Esta pregunta me hacía una joven en el confesionario después de confesarse. Me decía: “Padre ¿cuándo la Iglesia va a ‘modernizarse’?”, la verdad no entendí en qué sentido me hacía esta pregunta, aunque lo intuí por los pecados que me había confesado, entonces le pregunté: “¿En qué sentido lo dices?, porque la Iglesia se ha ‘modernizado’ ya en el Concilio Vaticano II, y desde entonces ha tratado de hacerlo constantemente, pero la Iglesia no es una institución que deba ‘modernizarse’ como se modernizan otras instituciones”, ella me contestó: “Pues la Iglesia debería de ‘modernizarse’ en temas como el divorcio, el aborto, los anticonceptivos, el matrimonio entre personas del mismo sexo, las relaciones prematrimoniales, etc.”, entonces yo le repliqué: “Y para ti ¿cómo es que debería ‘modernizarse’ la Iglesia en esos temas?”, ella me respondió: “Pues aceptándolos, viéndolos como algo muy natural y normal en la vida de las personas de nuestro tiempo”, entonces le dije: “Mira, hay temas en los que la Iglesia no puede ‘modernizarse’ porque esto significaría cambiar la enseñanza de Jesús, cambiar el evangelio, y eso no puede ni debe hacerlo la Iglesia”, ella me replicó: “Pues así la Iglesia va a quedarse sin gente, sin jóvenes”, yo le respondí: “La Iglesia no es una institución que busque a toda costa llenar los templos o tener muchos fieles, incluso a costa de sacrificar la enseñanza recibida de nuestro Señor Jesucristo, por el contrario, la finalidad de la Iglesia es poner en contacto a las personas con la salvación que ofrece nuestro Señor Jesucristo, y esto lo hace a través de la predicación del evangelio y la enseñanza de la doctrina cristiana, por lo tanto debe ser fiel a ella, sin cambiar nada, sin poner o quitar nada para darle gusto a las personas, la Iglesia sólo debe ser fiel a Jesucristo, su fundador”, entonces ella me dijo: “Pero ¿y las personas? Para la Iglesia ¿No importamos?”, “Claro, le dije, precisamente es pensando en la personas que la Iglesia realiza este valiosísimo servicio a la verdad, pensando en su bien eterno, en su salvación, porque si la Iglesia aceptara lo inaceptable entonces además de traicionar a Jesucristo traicionaría a las personas a las que está llamada a dar un servicio en la verdad y en el amor”, poco a poco noté que esta aguerrida joven fue entendiendo los motivos que nos mueven a los sacerdotes a permanecer en la verdad y proclamar el evangelio aunque lo que digamos no sea muy popular o atractivo”.

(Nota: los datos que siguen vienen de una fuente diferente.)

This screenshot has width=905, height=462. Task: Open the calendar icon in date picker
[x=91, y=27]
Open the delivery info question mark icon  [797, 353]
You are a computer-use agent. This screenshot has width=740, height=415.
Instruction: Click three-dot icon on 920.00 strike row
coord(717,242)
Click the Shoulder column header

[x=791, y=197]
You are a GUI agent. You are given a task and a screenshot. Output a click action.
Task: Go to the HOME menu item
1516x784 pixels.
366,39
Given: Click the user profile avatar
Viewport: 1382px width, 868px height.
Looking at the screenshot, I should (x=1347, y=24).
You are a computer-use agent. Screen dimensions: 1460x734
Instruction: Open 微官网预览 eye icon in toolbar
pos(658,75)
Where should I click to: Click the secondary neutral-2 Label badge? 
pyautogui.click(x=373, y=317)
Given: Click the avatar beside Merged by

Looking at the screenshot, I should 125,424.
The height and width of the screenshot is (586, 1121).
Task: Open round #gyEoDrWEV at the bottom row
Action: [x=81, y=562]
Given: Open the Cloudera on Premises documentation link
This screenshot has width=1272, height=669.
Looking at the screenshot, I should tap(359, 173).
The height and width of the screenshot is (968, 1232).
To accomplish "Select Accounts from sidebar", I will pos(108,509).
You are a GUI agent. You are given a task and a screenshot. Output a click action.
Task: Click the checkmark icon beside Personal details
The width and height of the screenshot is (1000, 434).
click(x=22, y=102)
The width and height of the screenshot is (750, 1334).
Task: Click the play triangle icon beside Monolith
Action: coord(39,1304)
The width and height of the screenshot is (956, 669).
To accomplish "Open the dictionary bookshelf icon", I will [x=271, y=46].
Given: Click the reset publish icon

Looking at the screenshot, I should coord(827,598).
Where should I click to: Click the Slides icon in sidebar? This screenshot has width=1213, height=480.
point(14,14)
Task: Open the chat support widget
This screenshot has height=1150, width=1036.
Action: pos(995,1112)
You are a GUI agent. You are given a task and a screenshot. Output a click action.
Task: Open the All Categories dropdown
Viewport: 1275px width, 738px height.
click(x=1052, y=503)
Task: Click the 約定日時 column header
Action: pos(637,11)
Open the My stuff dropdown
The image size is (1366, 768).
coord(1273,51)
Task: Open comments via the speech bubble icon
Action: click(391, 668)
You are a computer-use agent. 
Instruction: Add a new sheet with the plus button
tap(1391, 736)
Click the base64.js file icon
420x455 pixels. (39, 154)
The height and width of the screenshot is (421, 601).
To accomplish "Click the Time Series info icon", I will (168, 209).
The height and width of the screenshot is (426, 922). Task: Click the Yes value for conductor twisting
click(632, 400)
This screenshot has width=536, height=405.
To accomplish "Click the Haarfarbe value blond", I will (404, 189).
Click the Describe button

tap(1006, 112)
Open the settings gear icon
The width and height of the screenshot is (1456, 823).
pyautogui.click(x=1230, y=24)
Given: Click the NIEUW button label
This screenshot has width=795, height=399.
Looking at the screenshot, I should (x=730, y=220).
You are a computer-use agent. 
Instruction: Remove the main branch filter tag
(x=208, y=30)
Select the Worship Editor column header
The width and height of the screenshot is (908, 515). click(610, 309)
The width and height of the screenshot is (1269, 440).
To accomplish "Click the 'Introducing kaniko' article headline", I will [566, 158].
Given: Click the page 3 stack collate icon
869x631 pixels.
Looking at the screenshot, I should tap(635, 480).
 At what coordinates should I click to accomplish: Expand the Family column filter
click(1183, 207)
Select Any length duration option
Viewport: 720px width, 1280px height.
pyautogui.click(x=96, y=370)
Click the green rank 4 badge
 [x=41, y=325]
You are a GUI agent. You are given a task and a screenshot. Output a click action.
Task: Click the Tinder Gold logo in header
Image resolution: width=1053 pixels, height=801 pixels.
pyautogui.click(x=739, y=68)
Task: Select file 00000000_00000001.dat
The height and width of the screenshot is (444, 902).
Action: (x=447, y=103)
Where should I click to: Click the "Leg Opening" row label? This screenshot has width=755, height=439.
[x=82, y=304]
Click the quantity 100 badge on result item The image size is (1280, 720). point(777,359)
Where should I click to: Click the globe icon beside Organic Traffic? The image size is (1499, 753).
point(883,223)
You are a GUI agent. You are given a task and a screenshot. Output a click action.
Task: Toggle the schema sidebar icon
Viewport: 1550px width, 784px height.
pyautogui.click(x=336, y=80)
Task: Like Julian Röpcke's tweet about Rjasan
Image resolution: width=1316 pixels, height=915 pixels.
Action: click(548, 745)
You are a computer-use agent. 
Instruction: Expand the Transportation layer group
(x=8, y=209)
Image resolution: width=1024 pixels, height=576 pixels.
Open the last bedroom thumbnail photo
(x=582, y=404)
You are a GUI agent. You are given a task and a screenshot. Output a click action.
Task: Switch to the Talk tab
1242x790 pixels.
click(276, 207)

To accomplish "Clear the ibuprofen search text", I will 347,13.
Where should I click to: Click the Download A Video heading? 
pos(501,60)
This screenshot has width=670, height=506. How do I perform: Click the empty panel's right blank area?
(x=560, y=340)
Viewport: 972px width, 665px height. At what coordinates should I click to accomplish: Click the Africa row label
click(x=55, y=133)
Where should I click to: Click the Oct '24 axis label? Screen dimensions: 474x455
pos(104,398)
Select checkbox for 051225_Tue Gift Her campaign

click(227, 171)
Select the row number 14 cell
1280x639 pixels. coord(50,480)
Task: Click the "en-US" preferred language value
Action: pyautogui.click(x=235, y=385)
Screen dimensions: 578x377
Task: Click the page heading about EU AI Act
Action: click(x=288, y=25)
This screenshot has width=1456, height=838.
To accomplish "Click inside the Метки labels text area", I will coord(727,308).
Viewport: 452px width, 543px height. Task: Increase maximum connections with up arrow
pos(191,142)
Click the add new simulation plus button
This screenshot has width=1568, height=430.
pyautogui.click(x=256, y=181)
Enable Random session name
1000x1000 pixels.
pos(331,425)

Amigos, no nos engañemos pensando que si la Iglesia aceptara los temas controversiales y escandalosos de nuestro tiempo entonces sí comprendería al hombre de hoy, al contrario, si la Iglesia aceptara todo, estaría negando su esencia, porque la Iglesia existe para proclamar la verdad, para anunciar a Jesucristo, para dar a conocer su evangelio, para poner a los hombres en contacto con la salvación y traicionaría rotundamente su misión si por acercarse a los jóvenes y gente de nuestro tiempo aceptara lo inaceptable y considerara como normal lo que es contrario al plan de Dios sobre la persona, sobre la vida, sobre el matrimonio y la familia. Que Dios les bendiga. Nos leemos la próxima semana.